I do feel, that has not changed, that everything will fall into to place for you effortlessly, once you move forward a bit. Part of that has to be your husband's love for you, it is rare that things just effortlessly come together, the way I see happening. My question is, do you have to completely remake your life, or do you just have to start living again? I do not know, I have no answer. This disturbs me, for me, not for you. You will be fine.
I know you have to get out into the world, and interact with people, that is for sure. The house in itself is not bad, not leaving it is bad. Your future is in living, not being in the house 24 7, that just makes it a tomb for the living, meaning you. If you begin to live again, the house will feel different, your memories will be happy and uplifting, as opposed to chains that hold you down.
And perhaps, if you have not always done so, ask Beth for a reading of your Angels for some guidance, that maybe very helpful to you. She does a wonderful job imparting that information.
I am only intuitive, as far as that goes, and I simply look at your post and give what I feel. If I start checking your other posts to see what you have said, or what you have asked for, I can not do what I do. I feel sick that I did not know the gravity your despair, but it does not change what I have given to you as what I feel is the course forward. That is the rub. Does not change a thing I said, I just feel awful, and you have my deepest sympathies.
That said, the common sense advice I offered regarding seeking counseling is a wonderful way to move forward quickly. You can do it on your own, but being guided is much quicker, and if you find someone who is easy to talk to, much easier.
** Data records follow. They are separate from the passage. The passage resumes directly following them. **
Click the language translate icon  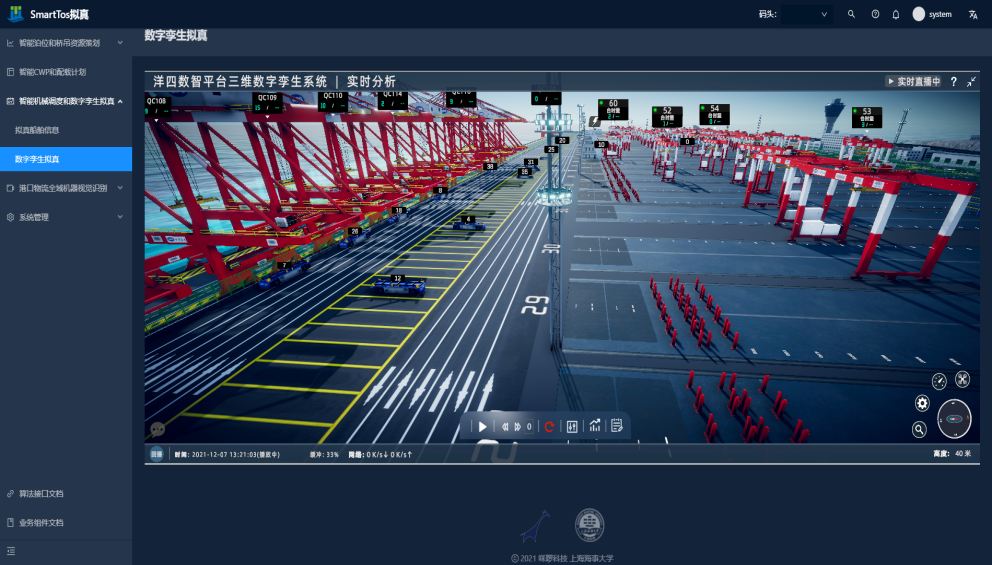pyautogui.click(x=973, y=14)
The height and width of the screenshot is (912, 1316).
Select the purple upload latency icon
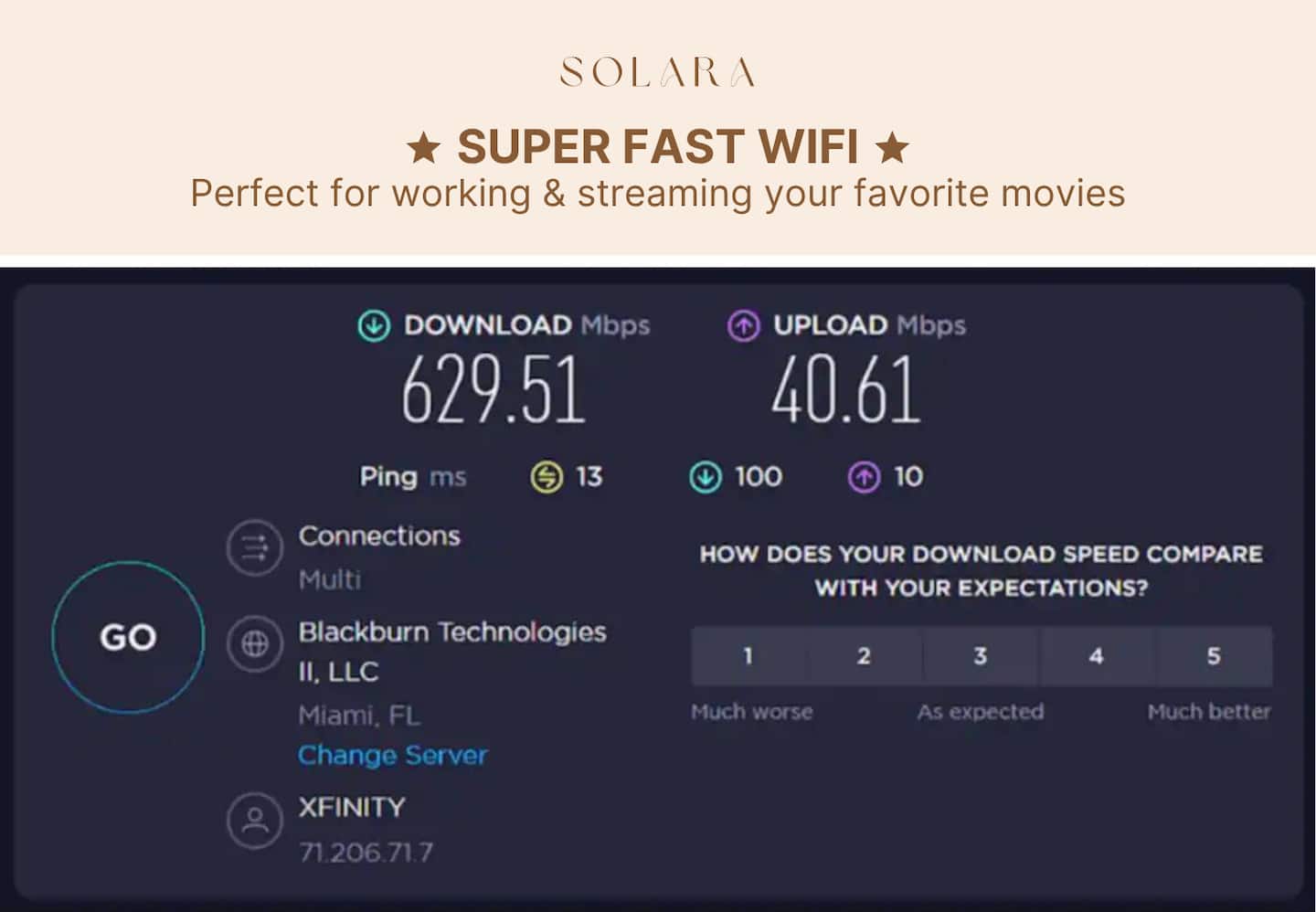tap(864, 477)
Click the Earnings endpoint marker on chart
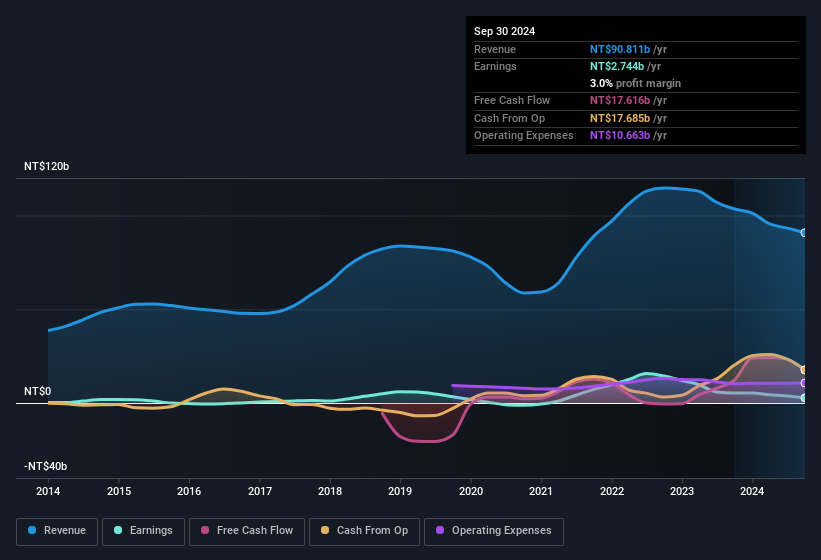This screenshot has width=821, height=560. 804,398
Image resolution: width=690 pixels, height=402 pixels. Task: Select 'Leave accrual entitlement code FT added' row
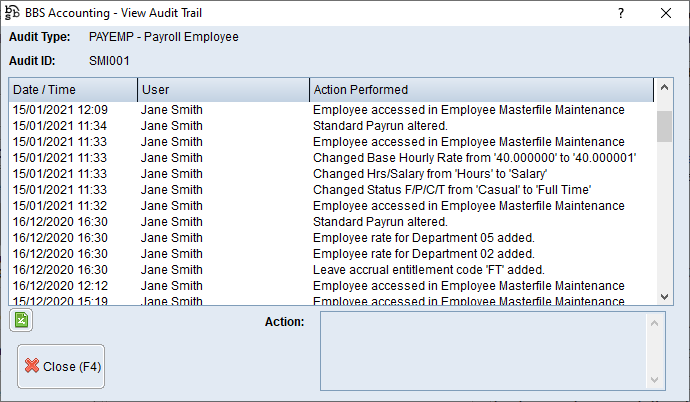(x=430, y=270)
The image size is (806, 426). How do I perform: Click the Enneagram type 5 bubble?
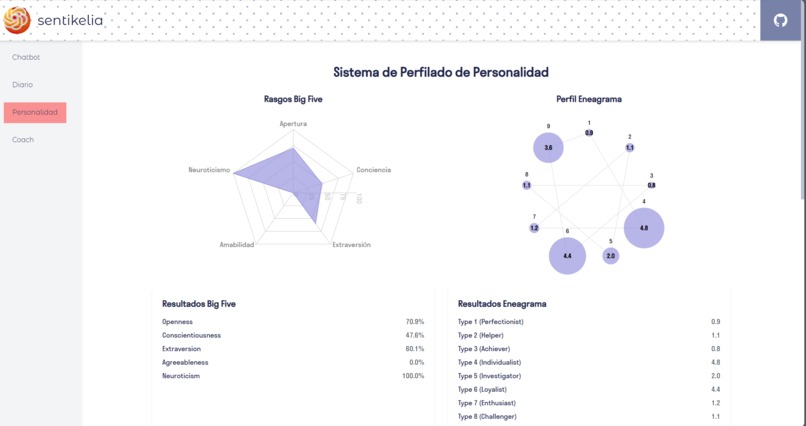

Beyond that, get involved in something that interests you, anything. It will have to involve people, animals, plants something living. You need to be around life to feel alive. Your faith in God has gotten you this far, and continue to keep that strong. But remember if a member of the clergy gets a broken bone, they go to a doctor, not because they lost faith in God, but because that is what a doctor does. Your outlook needs adjusted, just make sure that is not a medical problem. Three years is a long time, that concerns me. And it bothers me that I feel nothing further regarding these new questions, but like I said, if I research I can not do what I do. And this is a case and point right here.
God Bless You Minnie,
I know what you say about this house being a tomb, that's how I also feel. I just can't seem to enjoy it or feel any warmth in it now. I know I have to get out into the world and being summer is coming on, that will happen more. I have had little desire to do much of anything but take care of this house. Please don't feel bad about not know more of what I gone thru, I am a very hard person to read, have been told that by many. I don't know if it's because I'm a Gemini or not. I appreciate your even taking the time to write me at all. I have talked to Beth on here and I have tried to connect with my Angels. I'm not sure how to even to it. I have read and re read your advice, it makes sense and by coming onto this site I know has been a good step. I have gotten some good advice. A lot of these things are inside my head somewhere but I needed someone to just bring them out.